三傻子一睜開眼睛,就看到了四愣子酣睡著的麵孔,嘴角淌著口水,臉上含著笑容,笑得還挺甜蜜。
三傻子輕罵一聲:“瞅他那熊樣吧,昨晩指不定去幹啥壞事了呢,等老子練功回來再審你。”
他一如昨日,跑到了奉天公園門口,那裏已經有三五個山姑娘在賣花了,但並未見到雲娥。
三傻子沒在門口耽擱,直接跑進林中,在林間空地練起功來。
當他練完功,向公園大門跑去時,又聽到了雲娥的歌聲——
……
杏花紅了,
梨花白了,
街頭巷底聲聲叫。
……
雲娥看到三傻子時,臉上綻放的笑容,有如盛開的鮮花。她行了個禮,輕喚一聲:“恩人。”
三傻子也笑了笑:“這麽早就來賣花兒,很辛苦吧。”
“可不是,”雲娥說道,“我們下半夜就動身,搭著順路的馬車往城裏趕,我家遠得很,在上木村呢。”
上木村如今已屬於某個風景區的一部分了,但當年卻是一個荒涼偏僻的小山村。
“恩人,我送你一把杜鵑花吧,這是在高山頂上采來的,別的地方這個時節已經沒有了。
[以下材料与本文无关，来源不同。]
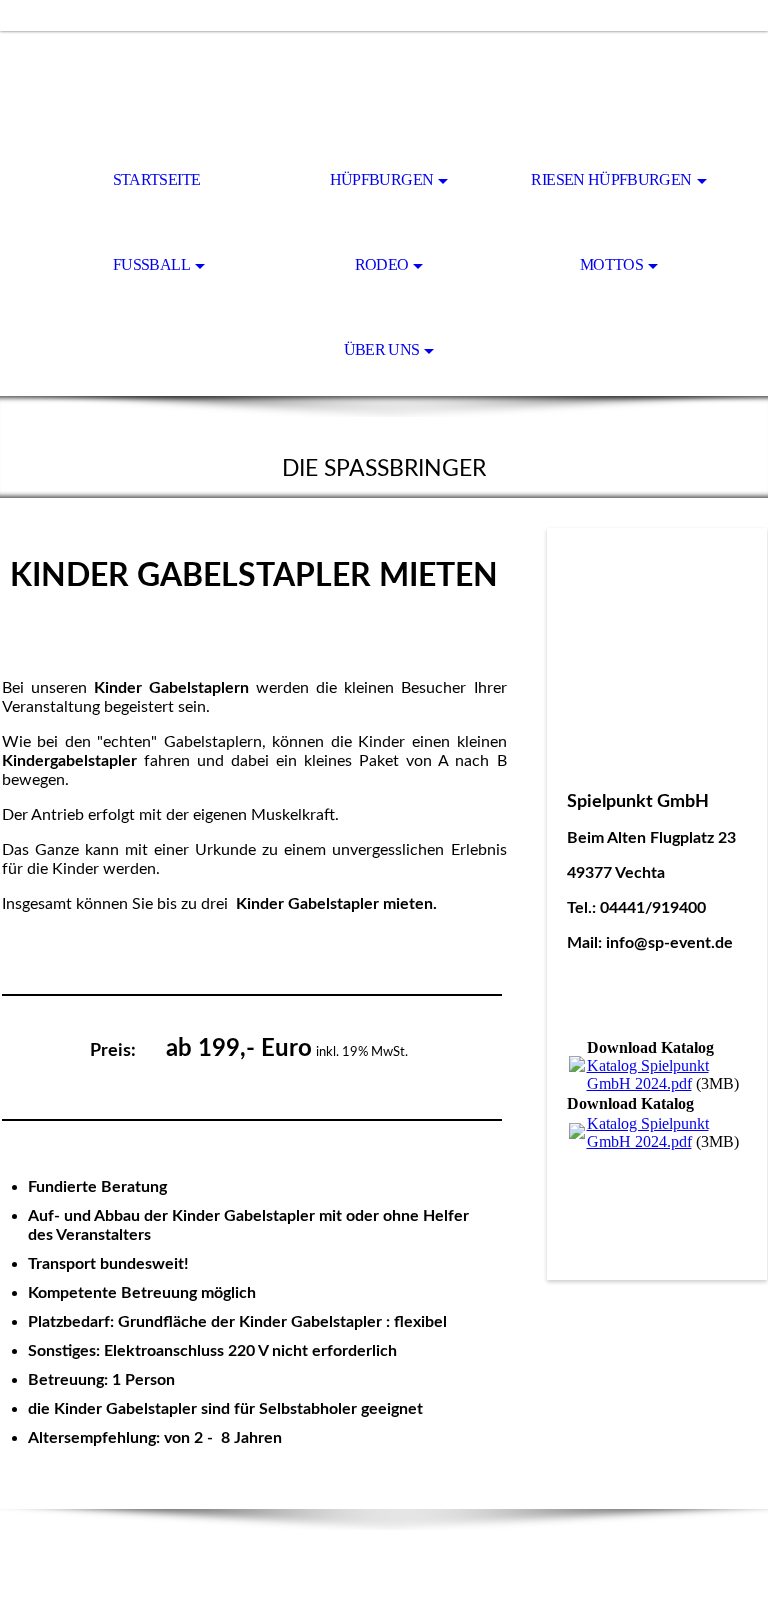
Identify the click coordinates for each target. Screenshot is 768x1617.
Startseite (157, 179)
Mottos (611, 264)
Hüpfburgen (382, 179)
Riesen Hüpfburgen (611, 179)
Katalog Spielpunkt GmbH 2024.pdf (648, 1074)
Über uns (382, 349)
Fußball (151, 264)
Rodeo (382, 264)
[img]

”雲娥說著,從花籃裏取出一把鮮花。
三傻子接過花,捧著看看,聞聞,纖細的枝,殷紅密實的花瓣,撲鼻的芳香。那種恬淡溫馨,從容不迫,一如眼前那農家姑娘。
再看她粉紅的臉恰似山花,水汪汪的大眼睛,好似秋天深潭中的清水亮閃閃的秀發,有如黑色錦鍛光滑柔順,編成一條長辮垂在後臀處,纖纖細腰好像嫩柳。
三傻子看見她,不由得就想起了小棠。
他捧了花,掏出一塊大洋遞給雲娥,問她:“你知道禮拜天是啥日子嗎?哪天是禮拜天?”
雲娥說:“我們鄉下人從不過禮拜天的,但城裏有工作的人和學生們禮拜天是要休息的,哪天是禮拜天我也不知道,你得打聽城裏人。你的錢我不能收,花是送給你的。對了,你到底叫啥名字呀?”